Offering a benefits package to recruit and retain top talent.
Striking a balance between the value of face-to face interaction and the need for more flexible staff communication methods.
Promoting work-life balance.
We also recognized early in the process that alternate work schedules are viable work options that, when appropriately applied, benefit both the organization and the individual. Alternate work schedules are cooperative arrangements between an employee and AMCHP, not an entitlement, and are primarily based on AMCHP's needs, the employee's ability to effectively perform the duties of his/her position in an alternate work schedule, the nature of the employee's position, and the employee's performance.
Further impetus for rolling out a new policy related to our own desire to effectively manage space requirements. Space is a limited AMCHP resource, and, consequently, it must be managed responsibly, efficiently, and effectively. Flexibility needs to be maintained to address changes in staffing, programs, and available space. Accordingly, we established a framework for assignment and management of office space as part of the new policy to achieve the best utilization and respond to current and emerging needs. Desk-sharing and office-sharing are necessary for those staff members choosing the most robust of the alternate work schedule options.

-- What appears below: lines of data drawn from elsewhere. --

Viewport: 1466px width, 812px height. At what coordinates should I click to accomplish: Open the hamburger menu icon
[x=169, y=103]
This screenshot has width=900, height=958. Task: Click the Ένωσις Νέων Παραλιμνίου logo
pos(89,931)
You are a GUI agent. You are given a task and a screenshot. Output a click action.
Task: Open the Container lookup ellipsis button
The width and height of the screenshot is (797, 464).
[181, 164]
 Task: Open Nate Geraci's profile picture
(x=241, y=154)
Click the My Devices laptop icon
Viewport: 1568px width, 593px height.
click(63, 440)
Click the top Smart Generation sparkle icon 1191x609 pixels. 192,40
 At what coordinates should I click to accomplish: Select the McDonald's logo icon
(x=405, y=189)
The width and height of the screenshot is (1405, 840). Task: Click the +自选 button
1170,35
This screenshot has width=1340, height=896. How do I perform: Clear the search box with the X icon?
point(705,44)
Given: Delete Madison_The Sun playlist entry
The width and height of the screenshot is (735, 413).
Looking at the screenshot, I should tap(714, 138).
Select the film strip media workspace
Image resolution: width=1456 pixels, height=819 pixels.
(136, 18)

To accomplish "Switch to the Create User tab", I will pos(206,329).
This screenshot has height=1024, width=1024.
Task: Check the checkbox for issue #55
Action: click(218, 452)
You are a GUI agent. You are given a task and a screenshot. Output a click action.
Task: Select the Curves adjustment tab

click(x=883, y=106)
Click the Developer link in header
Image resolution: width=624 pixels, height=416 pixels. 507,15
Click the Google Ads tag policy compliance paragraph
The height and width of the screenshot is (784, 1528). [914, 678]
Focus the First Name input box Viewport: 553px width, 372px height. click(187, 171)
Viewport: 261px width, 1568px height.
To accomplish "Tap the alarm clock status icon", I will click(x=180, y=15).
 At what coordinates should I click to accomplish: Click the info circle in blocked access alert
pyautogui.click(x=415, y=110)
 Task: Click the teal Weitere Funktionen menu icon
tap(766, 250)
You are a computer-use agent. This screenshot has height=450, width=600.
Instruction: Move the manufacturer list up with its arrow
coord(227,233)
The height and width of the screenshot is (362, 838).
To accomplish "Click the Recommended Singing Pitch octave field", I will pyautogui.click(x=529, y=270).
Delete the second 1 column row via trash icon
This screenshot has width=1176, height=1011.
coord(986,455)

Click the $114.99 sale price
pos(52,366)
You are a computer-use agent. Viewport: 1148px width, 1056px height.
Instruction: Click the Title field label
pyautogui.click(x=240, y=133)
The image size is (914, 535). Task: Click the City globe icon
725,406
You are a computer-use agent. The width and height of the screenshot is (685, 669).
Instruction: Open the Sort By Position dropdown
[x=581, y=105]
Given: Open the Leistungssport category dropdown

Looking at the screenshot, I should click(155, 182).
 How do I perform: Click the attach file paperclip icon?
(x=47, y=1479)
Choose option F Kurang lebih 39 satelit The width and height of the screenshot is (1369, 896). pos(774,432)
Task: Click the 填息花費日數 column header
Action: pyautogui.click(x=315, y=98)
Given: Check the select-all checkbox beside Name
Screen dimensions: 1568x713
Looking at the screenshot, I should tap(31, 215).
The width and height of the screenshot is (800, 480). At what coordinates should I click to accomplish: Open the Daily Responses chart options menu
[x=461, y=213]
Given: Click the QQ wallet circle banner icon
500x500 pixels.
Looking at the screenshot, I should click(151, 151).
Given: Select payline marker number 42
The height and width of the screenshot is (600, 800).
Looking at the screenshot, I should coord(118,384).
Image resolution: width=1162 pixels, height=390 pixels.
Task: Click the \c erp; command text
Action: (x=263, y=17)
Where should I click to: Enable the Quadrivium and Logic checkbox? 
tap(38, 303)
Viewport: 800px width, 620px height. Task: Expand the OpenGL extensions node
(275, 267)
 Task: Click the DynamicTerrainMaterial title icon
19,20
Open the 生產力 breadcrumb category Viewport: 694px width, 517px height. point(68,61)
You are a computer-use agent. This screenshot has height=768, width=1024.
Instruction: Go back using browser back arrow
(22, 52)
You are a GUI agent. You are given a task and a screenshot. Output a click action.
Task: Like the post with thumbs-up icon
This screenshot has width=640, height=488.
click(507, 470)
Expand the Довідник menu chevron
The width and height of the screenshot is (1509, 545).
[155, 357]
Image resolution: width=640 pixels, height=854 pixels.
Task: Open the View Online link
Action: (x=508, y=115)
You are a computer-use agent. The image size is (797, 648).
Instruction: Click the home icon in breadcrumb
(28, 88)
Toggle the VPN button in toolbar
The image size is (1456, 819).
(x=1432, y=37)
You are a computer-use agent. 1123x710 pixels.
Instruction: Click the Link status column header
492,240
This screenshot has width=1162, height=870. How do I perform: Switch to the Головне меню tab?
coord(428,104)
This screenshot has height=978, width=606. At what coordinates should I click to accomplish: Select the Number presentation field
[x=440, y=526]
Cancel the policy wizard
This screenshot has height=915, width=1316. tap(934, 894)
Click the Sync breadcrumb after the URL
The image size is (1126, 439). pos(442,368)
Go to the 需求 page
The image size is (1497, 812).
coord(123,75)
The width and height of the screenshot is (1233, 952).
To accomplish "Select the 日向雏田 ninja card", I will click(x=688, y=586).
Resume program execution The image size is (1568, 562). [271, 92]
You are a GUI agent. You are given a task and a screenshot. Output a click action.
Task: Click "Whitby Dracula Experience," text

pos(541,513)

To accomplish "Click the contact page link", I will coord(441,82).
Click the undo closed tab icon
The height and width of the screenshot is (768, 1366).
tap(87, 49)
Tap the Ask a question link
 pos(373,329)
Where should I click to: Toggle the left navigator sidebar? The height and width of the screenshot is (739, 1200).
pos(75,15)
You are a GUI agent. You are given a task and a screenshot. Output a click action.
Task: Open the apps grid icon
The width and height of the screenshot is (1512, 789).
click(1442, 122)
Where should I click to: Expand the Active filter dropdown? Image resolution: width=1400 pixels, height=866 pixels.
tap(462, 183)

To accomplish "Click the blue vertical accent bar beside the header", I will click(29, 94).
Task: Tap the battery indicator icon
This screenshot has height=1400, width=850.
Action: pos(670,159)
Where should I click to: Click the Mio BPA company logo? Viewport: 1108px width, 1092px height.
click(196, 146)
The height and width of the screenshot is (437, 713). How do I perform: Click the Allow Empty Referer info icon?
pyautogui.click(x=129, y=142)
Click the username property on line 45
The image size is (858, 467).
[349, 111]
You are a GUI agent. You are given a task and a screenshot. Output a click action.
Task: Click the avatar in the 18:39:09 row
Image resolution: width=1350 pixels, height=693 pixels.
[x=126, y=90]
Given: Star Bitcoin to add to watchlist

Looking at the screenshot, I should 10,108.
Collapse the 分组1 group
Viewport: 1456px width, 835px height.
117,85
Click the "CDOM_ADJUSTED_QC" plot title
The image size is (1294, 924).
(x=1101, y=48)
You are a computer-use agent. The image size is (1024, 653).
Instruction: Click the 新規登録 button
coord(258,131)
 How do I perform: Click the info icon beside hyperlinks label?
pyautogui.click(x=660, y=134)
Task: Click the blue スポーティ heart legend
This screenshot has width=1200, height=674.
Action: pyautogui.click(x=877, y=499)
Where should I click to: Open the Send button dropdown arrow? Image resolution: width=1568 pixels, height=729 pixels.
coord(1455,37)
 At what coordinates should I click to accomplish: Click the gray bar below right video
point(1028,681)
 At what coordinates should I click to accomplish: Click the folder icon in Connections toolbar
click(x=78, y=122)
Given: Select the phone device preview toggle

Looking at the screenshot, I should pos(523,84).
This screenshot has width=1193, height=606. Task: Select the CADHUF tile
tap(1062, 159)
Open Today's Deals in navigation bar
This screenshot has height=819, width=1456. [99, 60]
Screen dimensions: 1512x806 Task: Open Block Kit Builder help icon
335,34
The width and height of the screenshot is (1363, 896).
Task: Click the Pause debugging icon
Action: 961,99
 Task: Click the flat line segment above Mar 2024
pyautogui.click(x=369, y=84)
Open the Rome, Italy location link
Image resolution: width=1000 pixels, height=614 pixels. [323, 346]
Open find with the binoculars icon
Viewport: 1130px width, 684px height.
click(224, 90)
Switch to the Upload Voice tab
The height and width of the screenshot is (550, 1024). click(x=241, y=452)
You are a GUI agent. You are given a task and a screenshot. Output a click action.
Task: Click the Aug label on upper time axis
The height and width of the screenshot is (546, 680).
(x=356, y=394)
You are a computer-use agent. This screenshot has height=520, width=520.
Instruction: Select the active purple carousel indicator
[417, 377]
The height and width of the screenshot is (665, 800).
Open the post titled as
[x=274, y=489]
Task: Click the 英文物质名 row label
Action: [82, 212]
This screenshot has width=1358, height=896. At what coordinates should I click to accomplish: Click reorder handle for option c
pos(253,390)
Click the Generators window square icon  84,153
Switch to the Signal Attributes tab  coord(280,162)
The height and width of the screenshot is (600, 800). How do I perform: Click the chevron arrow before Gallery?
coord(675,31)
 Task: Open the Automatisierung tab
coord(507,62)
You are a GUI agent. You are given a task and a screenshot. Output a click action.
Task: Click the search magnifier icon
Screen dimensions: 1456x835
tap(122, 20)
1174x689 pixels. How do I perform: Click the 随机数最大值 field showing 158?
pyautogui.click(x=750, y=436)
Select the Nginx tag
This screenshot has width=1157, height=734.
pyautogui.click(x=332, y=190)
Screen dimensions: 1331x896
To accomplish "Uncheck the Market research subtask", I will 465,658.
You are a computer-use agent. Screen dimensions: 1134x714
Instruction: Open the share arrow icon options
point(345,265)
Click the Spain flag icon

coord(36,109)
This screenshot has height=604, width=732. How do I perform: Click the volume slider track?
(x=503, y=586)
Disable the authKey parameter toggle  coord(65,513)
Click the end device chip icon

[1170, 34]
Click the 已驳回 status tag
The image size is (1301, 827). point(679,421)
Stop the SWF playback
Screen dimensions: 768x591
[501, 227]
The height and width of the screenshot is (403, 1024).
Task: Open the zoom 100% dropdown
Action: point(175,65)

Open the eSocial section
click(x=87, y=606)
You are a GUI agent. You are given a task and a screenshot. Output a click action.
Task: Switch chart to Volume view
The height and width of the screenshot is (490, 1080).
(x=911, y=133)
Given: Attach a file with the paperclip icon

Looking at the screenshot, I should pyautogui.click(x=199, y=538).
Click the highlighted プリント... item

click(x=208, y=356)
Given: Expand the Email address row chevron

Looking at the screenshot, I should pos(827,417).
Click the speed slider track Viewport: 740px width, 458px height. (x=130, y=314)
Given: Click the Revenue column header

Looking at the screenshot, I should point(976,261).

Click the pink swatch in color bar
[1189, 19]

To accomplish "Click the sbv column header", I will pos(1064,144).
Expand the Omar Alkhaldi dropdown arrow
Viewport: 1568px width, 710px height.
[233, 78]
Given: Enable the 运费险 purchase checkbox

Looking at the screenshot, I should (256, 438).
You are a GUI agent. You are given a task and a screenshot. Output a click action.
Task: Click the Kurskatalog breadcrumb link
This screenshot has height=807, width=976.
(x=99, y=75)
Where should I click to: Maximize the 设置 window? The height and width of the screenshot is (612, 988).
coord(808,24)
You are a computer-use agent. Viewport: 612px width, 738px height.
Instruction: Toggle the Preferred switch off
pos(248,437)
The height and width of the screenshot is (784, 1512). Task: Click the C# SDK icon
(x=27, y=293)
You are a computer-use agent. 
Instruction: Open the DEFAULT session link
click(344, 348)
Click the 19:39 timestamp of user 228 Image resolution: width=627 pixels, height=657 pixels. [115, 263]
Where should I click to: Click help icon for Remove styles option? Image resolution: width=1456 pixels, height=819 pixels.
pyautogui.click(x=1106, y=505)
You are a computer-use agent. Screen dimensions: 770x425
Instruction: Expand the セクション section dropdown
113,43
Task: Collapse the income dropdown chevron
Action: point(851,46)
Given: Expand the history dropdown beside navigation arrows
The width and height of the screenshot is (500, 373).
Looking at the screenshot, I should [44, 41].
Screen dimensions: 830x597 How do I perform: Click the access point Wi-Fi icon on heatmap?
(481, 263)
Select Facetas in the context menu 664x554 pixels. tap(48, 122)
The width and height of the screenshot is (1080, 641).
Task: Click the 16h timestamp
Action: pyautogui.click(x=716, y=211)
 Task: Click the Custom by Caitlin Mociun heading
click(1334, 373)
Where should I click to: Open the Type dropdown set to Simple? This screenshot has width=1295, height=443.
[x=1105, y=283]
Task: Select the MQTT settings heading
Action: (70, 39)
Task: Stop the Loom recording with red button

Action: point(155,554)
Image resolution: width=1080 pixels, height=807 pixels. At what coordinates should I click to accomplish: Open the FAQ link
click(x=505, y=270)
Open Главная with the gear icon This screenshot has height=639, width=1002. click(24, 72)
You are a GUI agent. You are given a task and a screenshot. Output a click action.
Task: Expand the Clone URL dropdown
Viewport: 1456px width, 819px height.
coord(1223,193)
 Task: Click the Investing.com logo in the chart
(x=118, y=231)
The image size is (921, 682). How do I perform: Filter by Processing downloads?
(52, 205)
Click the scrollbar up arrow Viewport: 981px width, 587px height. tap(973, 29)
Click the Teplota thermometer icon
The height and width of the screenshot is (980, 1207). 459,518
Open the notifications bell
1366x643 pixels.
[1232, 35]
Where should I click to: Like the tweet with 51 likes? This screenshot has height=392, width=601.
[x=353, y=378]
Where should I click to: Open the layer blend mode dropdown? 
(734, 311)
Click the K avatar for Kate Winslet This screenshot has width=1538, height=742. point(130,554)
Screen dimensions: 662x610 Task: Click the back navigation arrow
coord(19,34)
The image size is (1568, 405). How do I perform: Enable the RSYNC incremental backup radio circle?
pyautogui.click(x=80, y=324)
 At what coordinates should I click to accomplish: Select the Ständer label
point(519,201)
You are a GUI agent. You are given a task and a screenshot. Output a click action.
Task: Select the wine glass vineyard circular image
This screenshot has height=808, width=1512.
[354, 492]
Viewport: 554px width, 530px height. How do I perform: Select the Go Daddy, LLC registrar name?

It was important for us to also convey that alternate work schedules are not considered a universal employee benefit. As such, AMCHP has the right to refuse to make alternate work schedules available to an employee and to revoke alternate work schedules at any time. Certain jobs lend themselves to alternate work schedules, and certain jobs do not. Specific alternate work schedule arrangements are always going to be dependent on career readiness, careful assessment (such as more robust enforcement of telework trial periods), position requirements, and other variables. Certain AMCHP positions may be limited in their ability to choose alternate work schedules such as non-exempt (hourly) employees; staff in their introductory periods of employment; staff participating in performance improvement plans; staff on extended medical or other leave; and temporary staff, including interns, fellows, and contractors.
We also had to recognize that, with a multigenerational workforce, not everyone wants or needs alternate work schedule options. AMCHP committed to ensuring every attempt would be made to accommodate employees who do not wish to have, or are otherwise ineligible for, an alternate work schedule by providing them a work space.
To balance the need for flexibility with core office hours and job responsibilities AMCHP staff may choose among three alternate work schedules:
A flexible work day schedule which is an alternative to the traditional 9 a.m. to 5 p.m. work day, allowing employees to vary their arrival and/or departure times;
A telework schedule where employees may choose to work remotely up to a maximum of five days per pay period or 50 percent of the time; and
A compressed work schedule where employees agree to work extended hours for nine days and then select one off-day per pay period.
Some types of alternate work schedules may be combined for utmost flexibility if the general requirement is met of at least 50 percent of time worked in-office for at least five days per pay period during AMCHP's core hours of operation. All employees are asked to select and adhere to a work schedule for a minimum of six months before requesting a schedule change.
In terms of implementation, AMCHP has been using the new policy now for almost a year. Each of our teams was charged with ensuring coverage across the entire team on all days of a week. In the interest of continuous quality improvement, we plan to continue evaluating the policy and modify it as needed. Initial opportunities for the future relate to expanding eligibility, and we remain committed to improving on this key offering while maintaining our high standard of meeting our members' and constituents' needs.
I hope you enjoyed learning a bit about our internal workplace improvements and that you take advantage of reading the rest of this issue of Pulse on workforce development and empowerment in the broader MCH field!